It won't let you make mistakes.
\item Answer the following questions.
\end{enumerate}

\paragraph*{What solution did it find?} Specifically, for each bin in the
solution, list the items in that bin (using the single-letter names) in the
order that they were added to the bin. You may answer this by providing a
screen shot if you'd like.

\vspace*{2in}

\paragraph*{What is the lower bound for this instance?} Recall that the
{\em Operations} menu has a command that will compute this for you.

\vspace*{0.25in}

\paragraph*{Do we know if this solution is optimal?} Do we have enough 
information to determine with certainty whether the solution found by
this heuristic is the optimal solution (i.e., without doing any additional
computation)? If yes, explain why. If no, explain why we don't know for sure.

\vspace*{1in}


\newpage

\section{Best-Fit Heuristic (5--10 minutes)}\label{sec:bf}

% TIPS TO INSTRUCTORS:
% (1) Feel free to change the instance number in the first step below.
%     There isn't anything special about that one.
% (2) If you are concerned with the possibility that students
%     might share with friends who take the course in a future
%     semester, then perhaps use a difference problem instance
%     each semester.
% (3) If you are concerned with students sharing with each 
%     other in the same semester, then perhaps assign each student
%     a different instance number (perhaps have them use their
%     student id number as the instance number).
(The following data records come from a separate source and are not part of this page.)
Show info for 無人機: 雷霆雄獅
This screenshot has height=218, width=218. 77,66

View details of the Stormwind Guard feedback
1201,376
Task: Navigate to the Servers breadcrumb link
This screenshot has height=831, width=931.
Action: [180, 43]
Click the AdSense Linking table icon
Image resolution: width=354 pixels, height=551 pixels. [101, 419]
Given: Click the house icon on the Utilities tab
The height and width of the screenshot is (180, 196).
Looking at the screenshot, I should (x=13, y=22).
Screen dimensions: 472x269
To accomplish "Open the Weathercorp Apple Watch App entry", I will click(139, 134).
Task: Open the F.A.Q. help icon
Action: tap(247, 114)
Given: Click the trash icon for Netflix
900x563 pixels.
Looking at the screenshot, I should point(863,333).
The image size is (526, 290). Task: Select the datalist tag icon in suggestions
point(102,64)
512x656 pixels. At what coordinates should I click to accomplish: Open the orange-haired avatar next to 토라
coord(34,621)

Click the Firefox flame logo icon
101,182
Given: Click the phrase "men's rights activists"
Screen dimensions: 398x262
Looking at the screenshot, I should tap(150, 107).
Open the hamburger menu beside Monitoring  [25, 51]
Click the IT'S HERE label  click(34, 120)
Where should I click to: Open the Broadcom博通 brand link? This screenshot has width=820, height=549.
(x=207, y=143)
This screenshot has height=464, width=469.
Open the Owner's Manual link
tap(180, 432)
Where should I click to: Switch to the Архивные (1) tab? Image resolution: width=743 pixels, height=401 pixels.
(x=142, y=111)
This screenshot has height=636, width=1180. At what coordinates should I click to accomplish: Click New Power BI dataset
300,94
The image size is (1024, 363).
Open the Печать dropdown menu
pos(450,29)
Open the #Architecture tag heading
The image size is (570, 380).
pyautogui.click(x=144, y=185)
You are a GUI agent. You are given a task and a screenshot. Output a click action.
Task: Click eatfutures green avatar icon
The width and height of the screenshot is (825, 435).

You will now compute the solution determined by the Best-Fit
heuristic for a specific bin packing instance. Do the following:
\begin{enumerate}[leftmargin=*, parsep=0pt, itemsep=2pt, topsep=2pt]
\item From the {\em Problem} menu, choose {\em Select Instance Number}
to choose instance number \textbf{5}.
\item Compute the solution that would be found using the Best-Fit 
heuristic. Use the application for guidance by switching the mode.
It won't let you make mistakes.
\item Answer the following questions.
\end{enumerate}

\paragraph*{What solution did it find?} Specifically, for each bin in the
solution, list the items in that bin (using the single-letter names) in the
order that they were added to the bin. You may answer this by providing a
screen shot if you'd like.

\vspace*{2in}

\paragraph*{What is the lower bound for this instance?} Recall that the
{\em Operations} menu has a command that will compute this for you.

\vspace*{0.25in}

\paragraph*{Do we know if this solution is optimal?} Do we have enough 
information to determine with certainty whether the solution found by
this heuristic is the optimal solution (i.e., without doing any additional
computation)? If yes, explain why. If no, explain why we don't know for sure.

\vspace*{1in}

\newpage

\section{Best-Fit Decreasing Heuristic (5--10 minutes)}\label{sec:bfd}

% TIPS TO INSTRUCTORS:
% (1) Feel free to change the instance number in the first step below.
%     There isn't anything special about that one.
% (2) If you are concerned with the possibility that students
%     might share with friends who take the course in a future
%     semester, then perhaps use a difference problem instance
%     each semester.
% (3) If you are concerned with students sharing with each 
%     other in the same semester, then perhaps assign each student
%     a different instance number (perhaps have them use their
%     student id number as the instance number).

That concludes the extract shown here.